→ **To do**:
Transcribe the lines below character for character, from the line containing "Where should I" through the line containing "Action: click(x=48, y=513)", including both of those lines. Omit the pictures from your answer.

→ **Exercise inputs**:
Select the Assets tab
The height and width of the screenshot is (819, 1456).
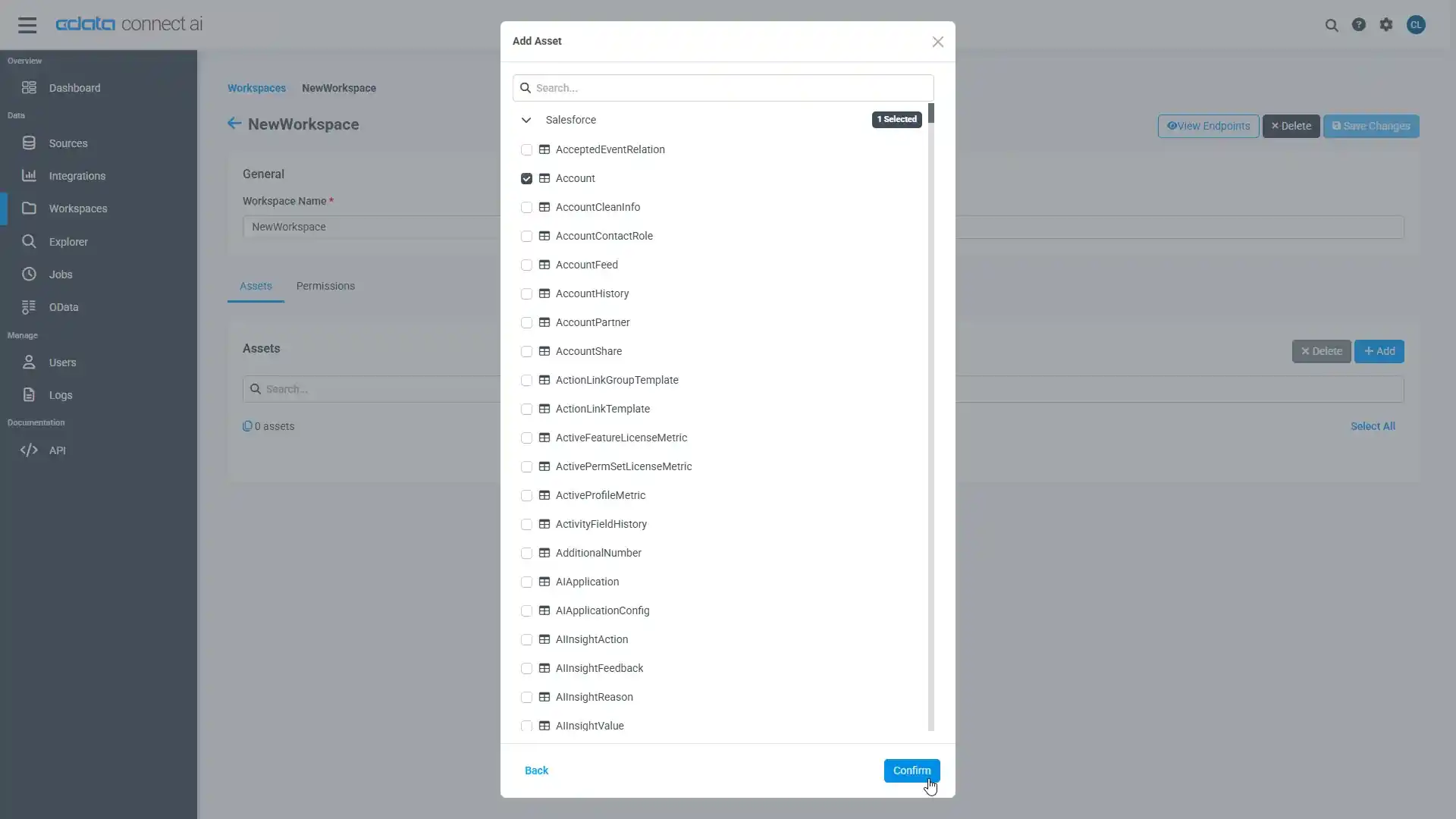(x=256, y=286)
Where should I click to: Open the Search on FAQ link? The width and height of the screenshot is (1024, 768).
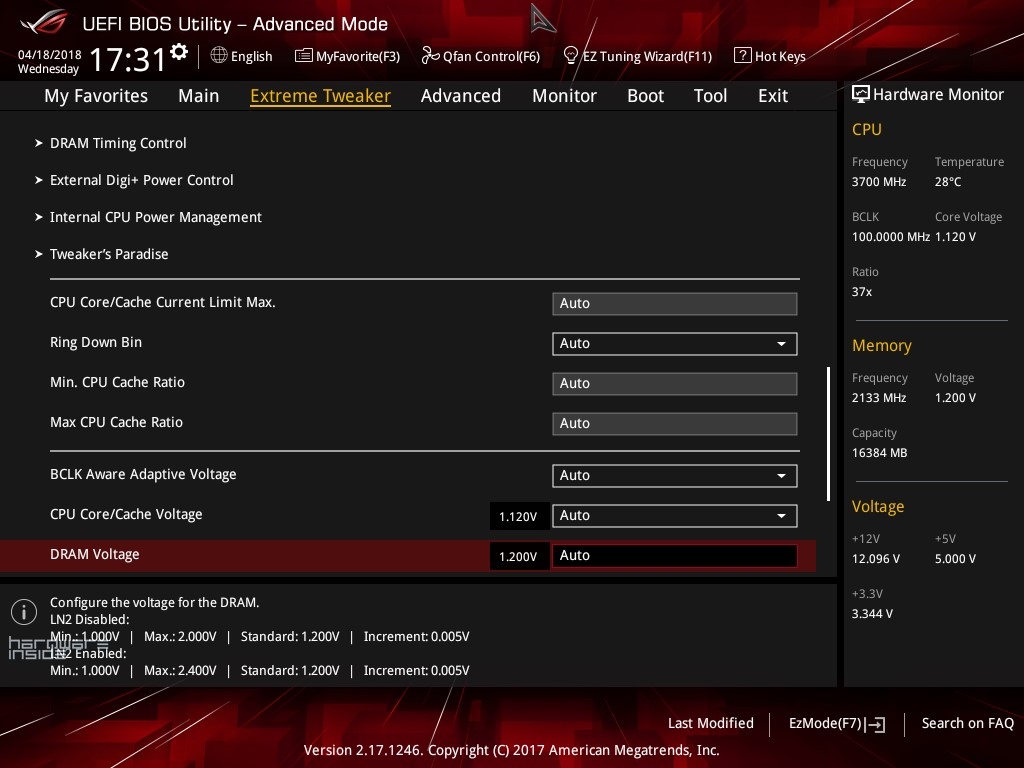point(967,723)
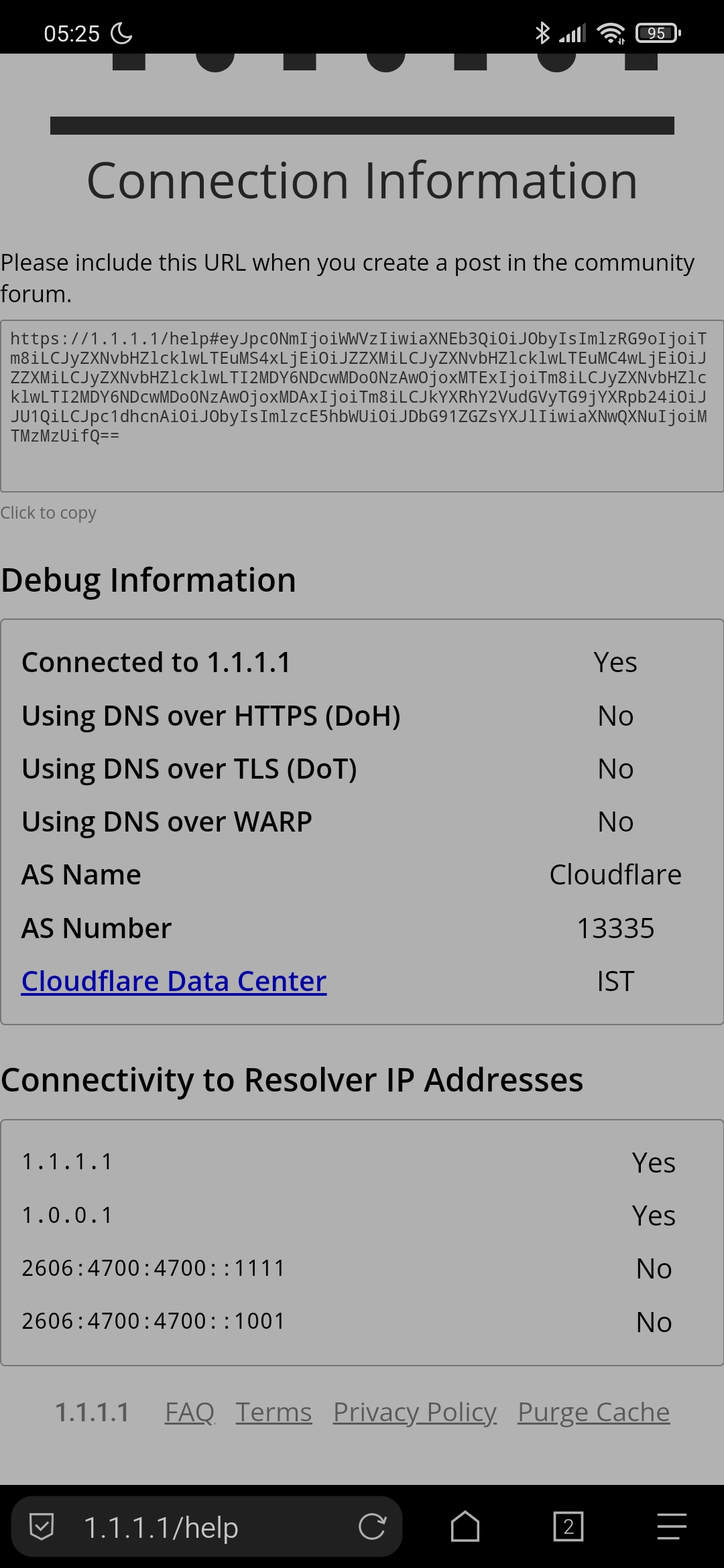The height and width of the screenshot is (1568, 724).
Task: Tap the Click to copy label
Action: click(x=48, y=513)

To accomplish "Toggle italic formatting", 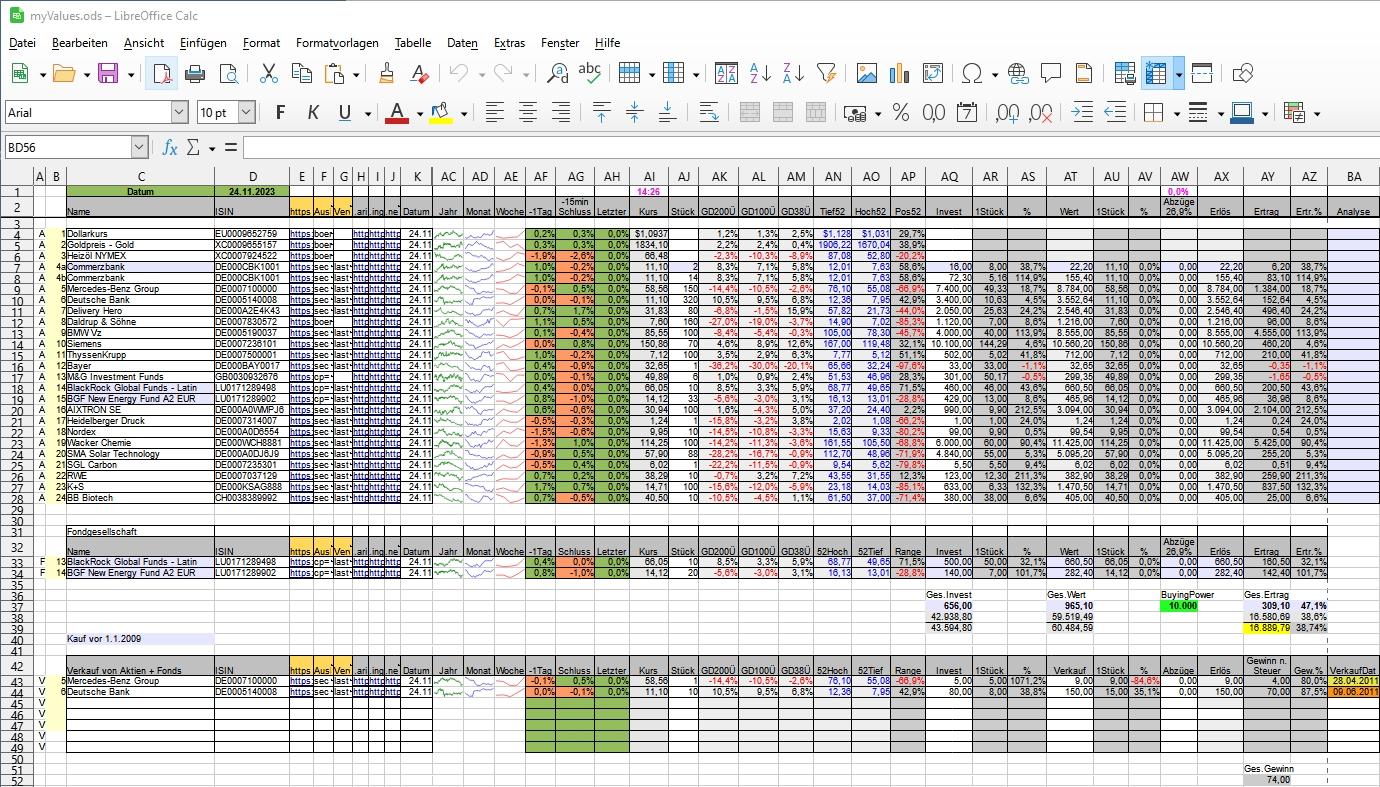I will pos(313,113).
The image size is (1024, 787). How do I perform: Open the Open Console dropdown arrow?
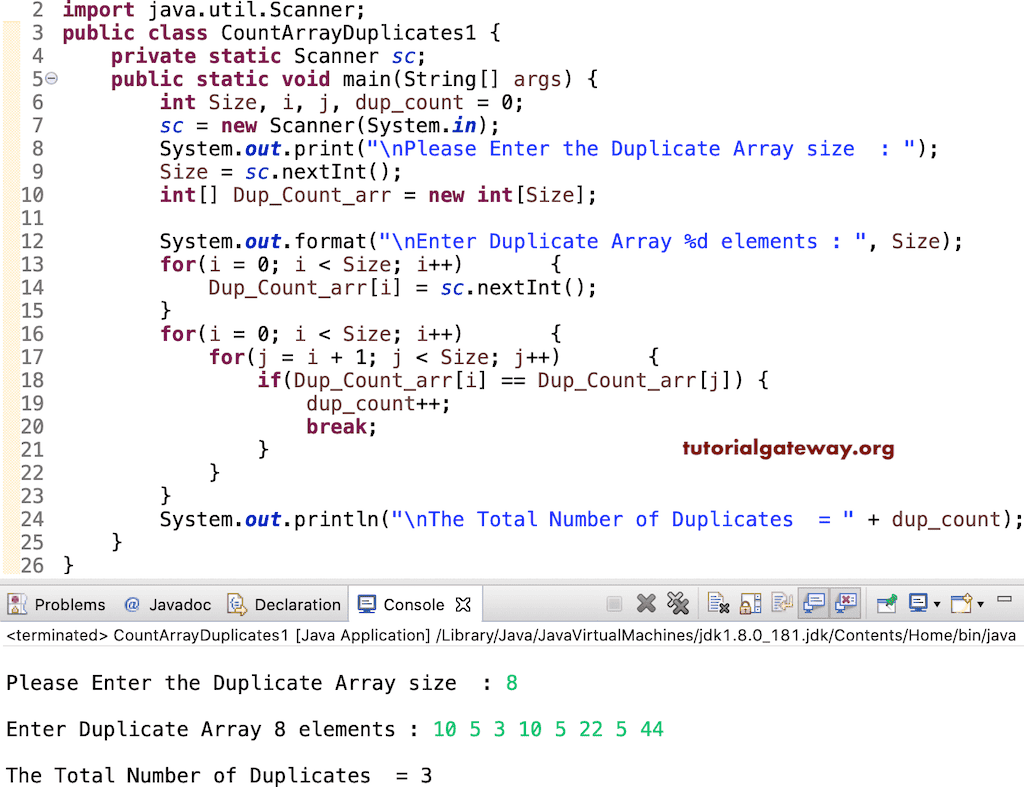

→ **Answer**:
Where should I click to: Open the Search on FAQ link? The width and height of the screenshot is (1024, 768).
point(967,723)
The height and width of the screenshot is (1568, 724).
Task: Tap the Click to copy label
Action: click(x=48, y=513)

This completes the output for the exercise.